The exercise
Copy out the passage on Huysmans's descriptive prose word for word, in full.
#### Text passage
The unity of form and substance in Huysmans is a distinguishing trait. He had early mastered literary technique, and the handling of his themes varies but little. There are, however, two or three typical varieties of description which may be quoted as illustrations of his etched and jewel-like prose. A cow hangs outside a butcher-shop:
As in a hothouse, a marvellous vegetation flourished in the carcass. Veins shot out on every side like the trails of bindweed; dishevelled branch-work extended itself along the body, an efflorescence of entrails unfurled their violent-tinted corollas, and big clusters of fat stood out, a sharp white, against the red medley of quivering flesh.
Surely a subject for Snyders or Jan Steen.
########
#### Data segment
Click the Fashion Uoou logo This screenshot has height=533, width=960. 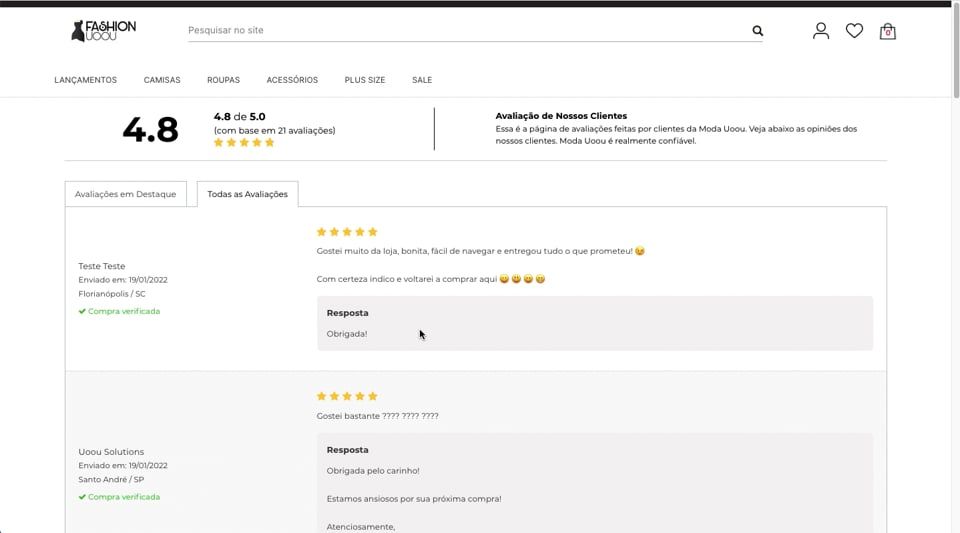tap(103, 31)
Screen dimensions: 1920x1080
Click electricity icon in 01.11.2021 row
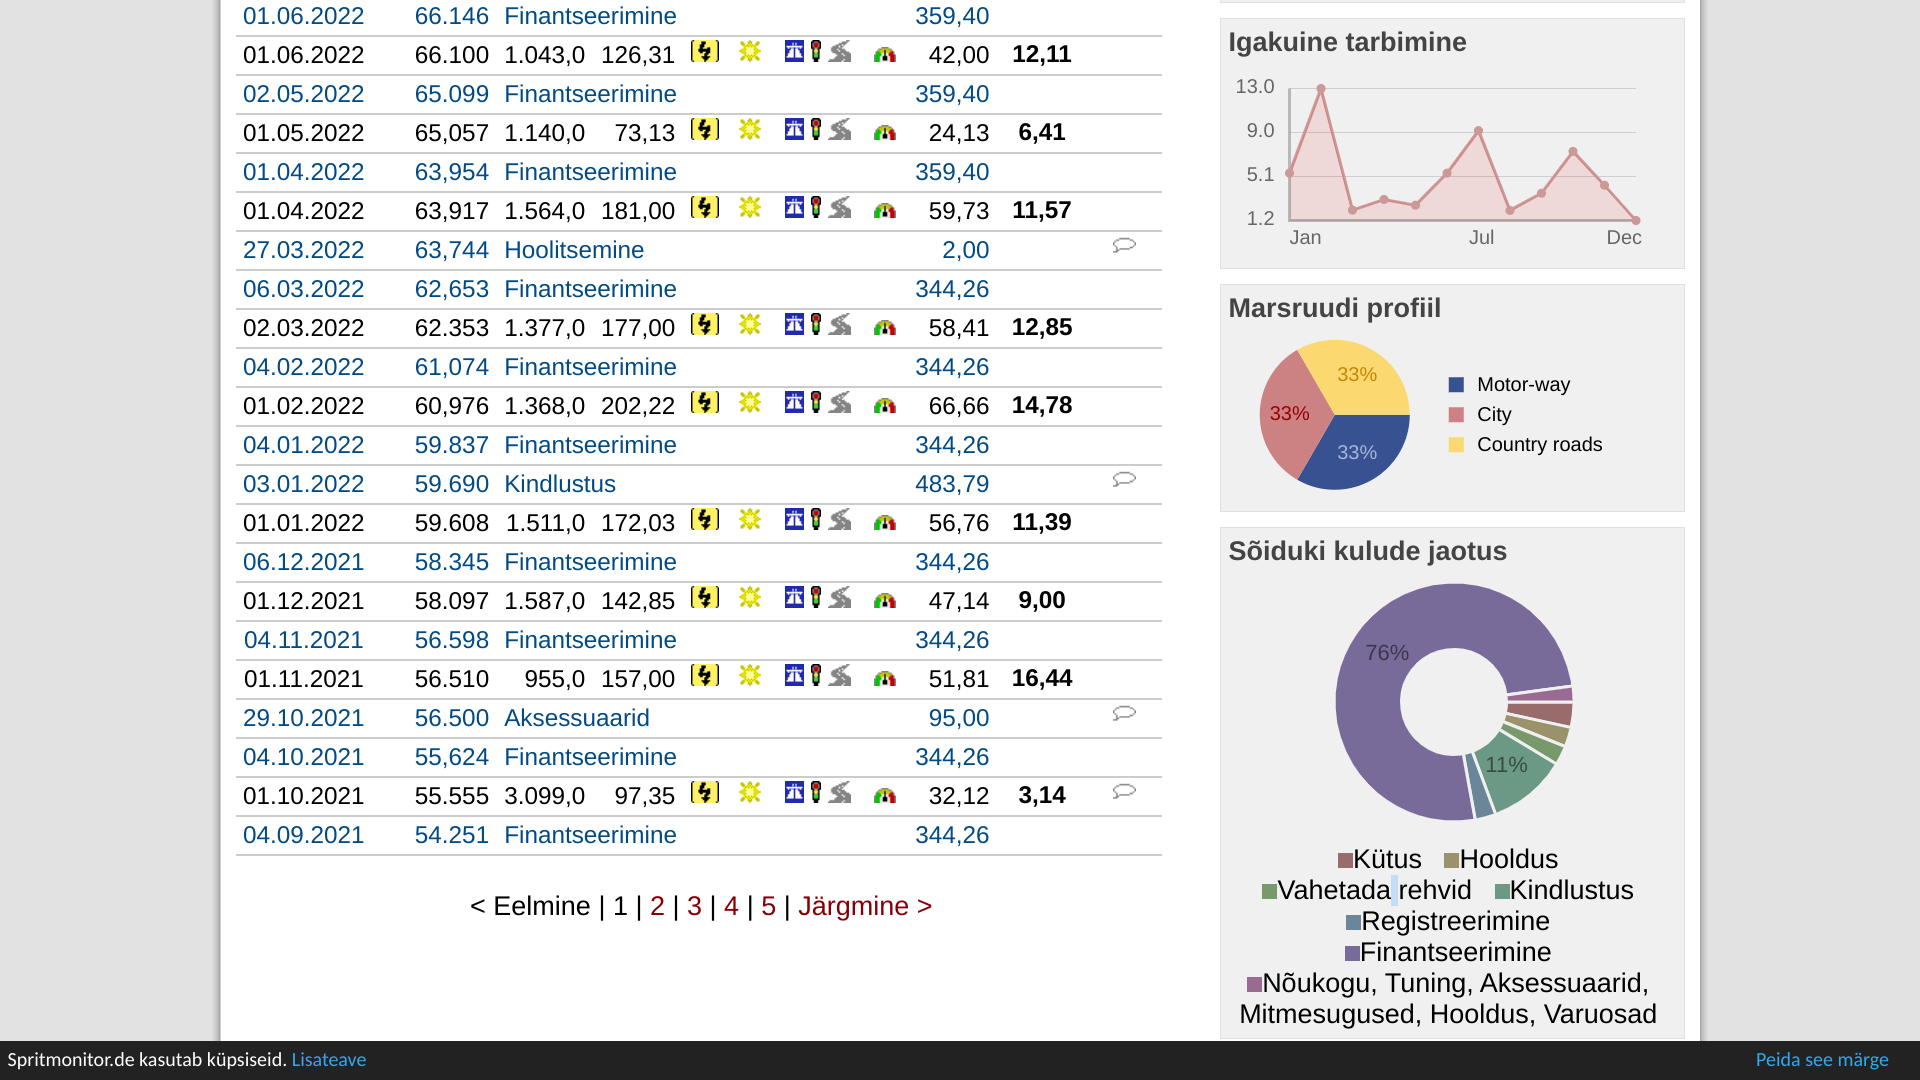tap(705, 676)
########
Complete response
The unity of form and substance in Huysmans is a distinguishing trait. He had early mastered literary technique, and the handling of his themes varies but little. There are, however, two or three typical varieties of description which may be quoted as illustrations of his etched and jewel-like prose. A cow hangs outside a butcher-shop:
As in a hothouse, a marvellous vegetation flourished in the carcass. Veins shot out on every side like the trails of bindweed; dishevelled branch-work extended itself along the body, an efflorescence of entrails unfurled their violent-tinted corollas, and big clusters of fat stood out, a sharp white, against the red medley of quivering flesh.
Surely a subject for Snyders or Jan Steen.